What is all this crap about whether what any person–male, female, young, old–wants is RIGHT or WRONG in some larger global sense? My lesbian friends argue over who will get to stay home with their daughter–does that make them traitors to the cause? Or is that OK because they’re not cowtowing to “the man.” I don’t get it. I really don’t. It’s like some kind of social autoimmune disease, these women who judge other women based on how they find their happiness and the passion.
Kim
December 1st, 2005 at 5:50 pm
This isn’t totally related, but it is. One of my clients recently launched a site and is launching a print magazine called Lifestyle CEO (http://www.lifestyleceo.com/). She never uses the word “feminism,” but much of what she does is about empowering women in home and business, and by business, she means working for yourself.

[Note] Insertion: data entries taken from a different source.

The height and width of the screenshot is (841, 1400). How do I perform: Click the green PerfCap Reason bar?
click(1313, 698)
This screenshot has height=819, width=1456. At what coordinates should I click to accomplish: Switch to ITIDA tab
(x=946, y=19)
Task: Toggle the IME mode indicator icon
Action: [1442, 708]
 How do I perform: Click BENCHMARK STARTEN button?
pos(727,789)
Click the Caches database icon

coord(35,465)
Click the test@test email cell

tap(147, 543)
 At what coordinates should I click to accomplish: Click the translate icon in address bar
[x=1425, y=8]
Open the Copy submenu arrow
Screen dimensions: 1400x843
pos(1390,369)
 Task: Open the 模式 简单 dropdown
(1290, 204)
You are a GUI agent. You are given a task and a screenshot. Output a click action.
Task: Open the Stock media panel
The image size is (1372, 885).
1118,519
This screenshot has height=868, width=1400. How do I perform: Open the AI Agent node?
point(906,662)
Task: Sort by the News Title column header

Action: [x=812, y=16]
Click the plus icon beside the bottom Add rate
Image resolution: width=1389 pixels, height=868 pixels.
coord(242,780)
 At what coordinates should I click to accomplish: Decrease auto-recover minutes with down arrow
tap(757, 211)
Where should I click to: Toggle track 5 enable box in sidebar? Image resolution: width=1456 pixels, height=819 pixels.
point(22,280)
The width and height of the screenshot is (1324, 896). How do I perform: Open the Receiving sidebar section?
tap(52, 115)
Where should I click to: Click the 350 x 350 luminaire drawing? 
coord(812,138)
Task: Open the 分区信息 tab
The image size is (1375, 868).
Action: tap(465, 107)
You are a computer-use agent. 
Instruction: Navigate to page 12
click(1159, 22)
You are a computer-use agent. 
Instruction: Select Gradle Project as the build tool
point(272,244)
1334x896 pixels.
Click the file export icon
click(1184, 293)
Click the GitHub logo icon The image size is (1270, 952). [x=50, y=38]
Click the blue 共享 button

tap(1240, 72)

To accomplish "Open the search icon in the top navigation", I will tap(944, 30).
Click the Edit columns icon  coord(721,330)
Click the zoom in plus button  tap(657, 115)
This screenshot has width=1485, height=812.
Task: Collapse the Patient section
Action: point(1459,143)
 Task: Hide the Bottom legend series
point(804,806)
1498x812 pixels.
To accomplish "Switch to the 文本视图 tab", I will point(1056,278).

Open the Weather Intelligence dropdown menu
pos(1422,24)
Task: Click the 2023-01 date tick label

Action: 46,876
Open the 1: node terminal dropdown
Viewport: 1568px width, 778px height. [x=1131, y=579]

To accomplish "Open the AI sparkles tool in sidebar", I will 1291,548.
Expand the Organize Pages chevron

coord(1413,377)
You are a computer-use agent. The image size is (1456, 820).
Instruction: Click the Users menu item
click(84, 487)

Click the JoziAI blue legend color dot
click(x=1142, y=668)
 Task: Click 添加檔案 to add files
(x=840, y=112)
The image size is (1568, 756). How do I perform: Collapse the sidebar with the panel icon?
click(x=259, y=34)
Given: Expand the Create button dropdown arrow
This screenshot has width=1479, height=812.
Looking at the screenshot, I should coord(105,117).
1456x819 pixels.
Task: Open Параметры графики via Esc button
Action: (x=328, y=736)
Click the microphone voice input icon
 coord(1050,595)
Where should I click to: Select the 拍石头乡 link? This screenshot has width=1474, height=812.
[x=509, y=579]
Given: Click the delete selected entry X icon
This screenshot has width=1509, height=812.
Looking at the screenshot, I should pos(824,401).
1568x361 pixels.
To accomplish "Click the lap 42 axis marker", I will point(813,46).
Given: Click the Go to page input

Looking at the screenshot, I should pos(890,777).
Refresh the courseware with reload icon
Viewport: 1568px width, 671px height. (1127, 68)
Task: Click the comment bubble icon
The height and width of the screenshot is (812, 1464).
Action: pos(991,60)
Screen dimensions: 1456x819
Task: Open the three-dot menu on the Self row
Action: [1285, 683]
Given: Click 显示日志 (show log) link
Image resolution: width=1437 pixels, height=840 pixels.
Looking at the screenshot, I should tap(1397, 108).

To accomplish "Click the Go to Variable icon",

I’m not very good at explaining it, but she is, if you visit the site.
And it just now came to me that she’s probably looking for writers.
afrindiemum
December 1st, 2005 at 9:50 pm
i’m so right there with you. i was all feminist this, gender that for six some years. i’m done trying to be the ideal feminist. i’m me. i’m a mom. i want to stay at home. ain’t nothing not feminist about that.
i’m on the verge of being done with being all over adoption after about four years. i mean, i’m always all over adoption. but i’m done with so many pieces these days.
Lisa V
December 2nd, 2005 at 12:38 am
I always have considered it such a luxury that I was able to make my primary occupation be the nurturing of my daughters. Now when I feel like working some, that is what I do. Both were my choices.
My obsessions- TTC, miscarriage, adoption, education and now I think middle age will be next.
Felicity
December 2nd, 2005 at 7:04 am
Hey, it’s me. One thing I do have is lots of experience doing lots of things…I’ve been a mother for 15 years now and renewed that license six years ago. I’ve been broke enough to be disenfranchised. I’ve been part of the upper middle class, financially…I’ve stayed home with my kids, and I’ve worked.
I’m interested in the oting-out debate going on recently but more from an intellectual stimulation position than from seeing it as something that affects me personally.
Somewhere I read this quote and I kind of have used it as my guiding parenting principle and even that has been MY choice. Other people do it their way. Maybe it’s age that makes us more accepting of ourselves and others’ choices?